Par Scott Mpako Bekila
Avocat près la Cour
Comme dans toutes les démocraties, les élections sont d’une importance capitale dans un pays. C’est par là que la démocratie passe et trouve sons sens. Il est le moyen par lequel chaque citoyen participe à la vie politique ainsi qu’à l’organisation du pouvoir étatique. Le processus électoral mérite donc une attention plus que particulière.
En 2018, la République démocratique du Congo a vécu son troisième cycle électoral, marqué essentiellement par la passation civilisée du pouvoir. Mais ces suffrages ont aussi attiré l’attention par l’omnipotence de plusieurs candidats dans différentes élections, tel que le Premier ministre honoraire Samy Badibanga et le très populaire Léon Nembalemba qui se retrouvaient sur les listes législatives nationales et provinciales. Il s’agit de la « La multi-candidature ».
Au Congo-Kinshasa, c’est un phénomène développé par un très grand nombre de candidats, afin de maximiser leurs chances d’être élus. Aujourd’hui, il semble passer sous le radar des analystes et des citoyens vigilants depuis plusieurs années déjà.
Cette méthode empirique qui consiste à postuler pour plusieurs postes à la fois afin maximiser ses chances de remporter les élections ne cesse de prendre de l’ampleur chez les candidats congolais. Ce qui oblige le candidat, dans le cas où il se fait élire dans plus d’une élection, à se faire substituer dans l’un des sièges remportés.
Si nous pouvons comprendre l’élection comme étant un contrat entre le candidat et l’électeur dont le premier promet de mettre ses compétences, son expertise pour le compte de l’Etat en échange du vote du deuxième. Si nous pouvons ensuite affirmer que le contrat électoral est véritablement intuitu personae, c’est-à-dire entre le candidat et le peuple qui ne peut être transposé à une autre personne que le postulant ou à un autre peuple que les votants, deux questions se posent sur la multi-candidature :
_Comment considérer un candidat qui postule à plusieurs postes et qui sait pertinemment qu’il ne pourra pas tous les exercer en cas de victoire multiple ?
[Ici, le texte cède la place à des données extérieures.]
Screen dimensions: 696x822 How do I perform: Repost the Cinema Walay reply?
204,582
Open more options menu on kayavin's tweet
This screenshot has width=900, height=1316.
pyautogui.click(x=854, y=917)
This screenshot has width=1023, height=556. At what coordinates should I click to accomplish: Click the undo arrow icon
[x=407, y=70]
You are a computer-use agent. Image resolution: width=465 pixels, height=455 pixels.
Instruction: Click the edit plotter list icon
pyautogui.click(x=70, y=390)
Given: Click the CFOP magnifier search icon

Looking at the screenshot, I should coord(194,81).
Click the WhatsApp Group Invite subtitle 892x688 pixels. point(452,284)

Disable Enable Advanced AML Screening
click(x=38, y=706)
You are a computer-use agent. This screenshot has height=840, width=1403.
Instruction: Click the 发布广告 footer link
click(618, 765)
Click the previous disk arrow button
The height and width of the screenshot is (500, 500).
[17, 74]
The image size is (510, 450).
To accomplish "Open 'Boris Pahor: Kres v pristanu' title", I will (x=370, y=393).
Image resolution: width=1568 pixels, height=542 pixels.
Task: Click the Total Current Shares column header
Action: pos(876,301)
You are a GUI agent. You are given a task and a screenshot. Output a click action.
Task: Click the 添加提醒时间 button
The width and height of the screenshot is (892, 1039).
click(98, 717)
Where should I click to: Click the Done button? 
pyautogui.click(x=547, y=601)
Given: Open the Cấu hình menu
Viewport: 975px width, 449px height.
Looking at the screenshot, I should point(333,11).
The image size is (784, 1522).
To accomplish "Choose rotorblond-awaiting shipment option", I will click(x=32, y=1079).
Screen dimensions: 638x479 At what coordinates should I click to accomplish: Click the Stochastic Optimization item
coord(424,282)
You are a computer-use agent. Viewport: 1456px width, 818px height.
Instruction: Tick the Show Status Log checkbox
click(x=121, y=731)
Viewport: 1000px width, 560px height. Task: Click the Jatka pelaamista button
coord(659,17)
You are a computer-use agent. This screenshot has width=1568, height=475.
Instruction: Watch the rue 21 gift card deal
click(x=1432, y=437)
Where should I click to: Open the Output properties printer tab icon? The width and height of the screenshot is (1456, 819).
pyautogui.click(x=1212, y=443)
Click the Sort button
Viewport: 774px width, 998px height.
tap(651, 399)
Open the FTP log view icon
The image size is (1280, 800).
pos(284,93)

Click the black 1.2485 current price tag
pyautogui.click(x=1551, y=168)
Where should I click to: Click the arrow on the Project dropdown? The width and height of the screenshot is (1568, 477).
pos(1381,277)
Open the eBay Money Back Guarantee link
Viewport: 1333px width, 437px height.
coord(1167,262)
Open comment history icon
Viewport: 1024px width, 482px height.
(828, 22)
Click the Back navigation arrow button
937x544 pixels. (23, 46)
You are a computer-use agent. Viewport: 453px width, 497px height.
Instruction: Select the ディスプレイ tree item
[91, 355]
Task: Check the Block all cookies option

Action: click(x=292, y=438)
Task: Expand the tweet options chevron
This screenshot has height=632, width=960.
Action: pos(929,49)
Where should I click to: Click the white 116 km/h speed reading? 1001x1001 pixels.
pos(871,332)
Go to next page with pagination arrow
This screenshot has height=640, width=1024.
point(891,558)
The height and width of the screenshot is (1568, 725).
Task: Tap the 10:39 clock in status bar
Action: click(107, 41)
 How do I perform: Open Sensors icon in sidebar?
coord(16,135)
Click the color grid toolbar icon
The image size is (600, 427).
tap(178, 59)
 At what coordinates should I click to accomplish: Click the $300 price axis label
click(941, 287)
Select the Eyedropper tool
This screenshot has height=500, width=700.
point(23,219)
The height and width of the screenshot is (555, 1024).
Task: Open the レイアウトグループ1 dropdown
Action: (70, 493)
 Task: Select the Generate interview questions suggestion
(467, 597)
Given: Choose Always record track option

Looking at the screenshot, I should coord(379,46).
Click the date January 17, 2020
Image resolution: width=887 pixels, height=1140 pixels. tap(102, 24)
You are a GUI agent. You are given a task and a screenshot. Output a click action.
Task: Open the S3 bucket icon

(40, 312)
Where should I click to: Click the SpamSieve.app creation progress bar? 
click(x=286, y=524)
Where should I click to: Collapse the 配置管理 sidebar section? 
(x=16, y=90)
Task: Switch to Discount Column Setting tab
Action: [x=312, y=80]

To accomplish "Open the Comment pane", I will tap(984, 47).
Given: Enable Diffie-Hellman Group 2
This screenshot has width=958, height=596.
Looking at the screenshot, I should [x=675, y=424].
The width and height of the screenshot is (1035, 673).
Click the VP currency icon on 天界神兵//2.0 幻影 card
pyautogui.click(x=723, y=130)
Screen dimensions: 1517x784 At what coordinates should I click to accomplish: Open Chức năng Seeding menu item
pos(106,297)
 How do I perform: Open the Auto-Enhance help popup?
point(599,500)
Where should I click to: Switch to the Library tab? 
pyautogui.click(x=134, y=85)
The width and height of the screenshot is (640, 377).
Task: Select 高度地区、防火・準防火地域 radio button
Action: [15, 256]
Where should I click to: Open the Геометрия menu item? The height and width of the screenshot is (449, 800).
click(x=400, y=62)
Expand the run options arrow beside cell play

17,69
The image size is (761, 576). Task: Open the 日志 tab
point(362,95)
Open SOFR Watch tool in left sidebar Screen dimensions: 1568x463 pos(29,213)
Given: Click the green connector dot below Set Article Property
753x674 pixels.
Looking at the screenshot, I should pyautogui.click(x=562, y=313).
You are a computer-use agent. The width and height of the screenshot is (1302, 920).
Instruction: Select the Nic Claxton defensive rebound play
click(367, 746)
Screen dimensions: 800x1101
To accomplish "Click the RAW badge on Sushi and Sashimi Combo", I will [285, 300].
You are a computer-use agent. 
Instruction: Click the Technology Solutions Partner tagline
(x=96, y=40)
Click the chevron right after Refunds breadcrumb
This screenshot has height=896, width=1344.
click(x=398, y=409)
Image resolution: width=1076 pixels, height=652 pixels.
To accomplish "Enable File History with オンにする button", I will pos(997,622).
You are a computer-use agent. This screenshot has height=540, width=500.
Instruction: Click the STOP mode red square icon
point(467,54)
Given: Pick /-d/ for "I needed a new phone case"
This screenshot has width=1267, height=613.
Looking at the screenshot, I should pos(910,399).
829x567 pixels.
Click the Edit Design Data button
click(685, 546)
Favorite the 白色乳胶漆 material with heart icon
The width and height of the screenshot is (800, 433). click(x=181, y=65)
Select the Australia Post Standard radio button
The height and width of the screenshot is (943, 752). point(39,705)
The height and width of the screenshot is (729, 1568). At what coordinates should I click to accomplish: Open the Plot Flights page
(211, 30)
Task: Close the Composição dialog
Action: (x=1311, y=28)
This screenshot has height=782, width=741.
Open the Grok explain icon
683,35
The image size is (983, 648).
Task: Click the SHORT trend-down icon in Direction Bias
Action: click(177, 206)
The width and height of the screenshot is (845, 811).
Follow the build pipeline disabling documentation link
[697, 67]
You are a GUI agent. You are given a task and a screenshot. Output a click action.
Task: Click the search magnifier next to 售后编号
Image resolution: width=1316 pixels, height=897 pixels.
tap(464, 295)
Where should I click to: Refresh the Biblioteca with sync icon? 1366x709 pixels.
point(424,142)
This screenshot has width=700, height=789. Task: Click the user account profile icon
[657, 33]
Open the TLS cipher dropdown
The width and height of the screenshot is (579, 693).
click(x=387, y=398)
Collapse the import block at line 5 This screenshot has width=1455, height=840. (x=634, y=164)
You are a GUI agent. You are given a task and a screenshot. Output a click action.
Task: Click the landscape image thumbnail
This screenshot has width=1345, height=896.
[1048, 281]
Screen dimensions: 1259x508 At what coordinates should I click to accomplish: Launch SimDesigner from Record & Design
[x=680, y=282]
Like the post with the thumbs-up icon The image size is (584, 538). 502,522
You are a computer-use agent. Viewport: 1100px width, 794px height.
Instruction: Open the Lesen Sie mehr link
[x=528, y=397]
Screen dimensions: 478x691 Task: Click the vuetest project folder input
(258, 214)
_La population aurait-elle donné ses voix à ce candidat si elle savait que ce dernier abandonnerait la mission qu’elle lui a confié de manière unilatérale pour un poste plus lucratif ou plus avantageux ?
Nous pouvons donc sans équivoque établir dans le chef des candidats qui usent de cette méthode une volonté délibérée de manœuvrer, en brisant même le fondement du pacte électoral dans le but d’obtenir les voix et l’approbation du peuple.
Partant de cette hypothèse, il est donc facile de comprendre que cette escroquerie des voix qui profite d’un vide juridique est depuis plusieurs années passée sous silence dans la majorité comme dans l’opposition car il est favorable aux candidats les plus fortunés, afin d’optimiser leurs chances de gagner. Ce qui crée ainsi une crise de légitimité au sein du pouvoir notamment en mettant leurs proches dont, pour la plupart de cas, n’ont pas les compétences requises, du moins d’après les attentes de plusieurs électeurs.
Par conséquent, il est plus qu’indispensable aujourd’hui de mettre fin à cette énième malversation de la classe politique qui sert exclusivement les intérêts politiciens au détriment de la volonté du peuple, en ajoutant à la loi électorale une disposition claire sur la limitation à une candidature par participant pour l’ensemble des élections.
Ainsi, un candidat sera plus dévoué et plus disposé à préparer un projet plus élaboré pour une élection bien spécifique.
Comme l’a dit le docteur Denis Mukwege, seul un processus électoral totalement libre, juste et transparent peut résoudre toutes les crises que nous vivons.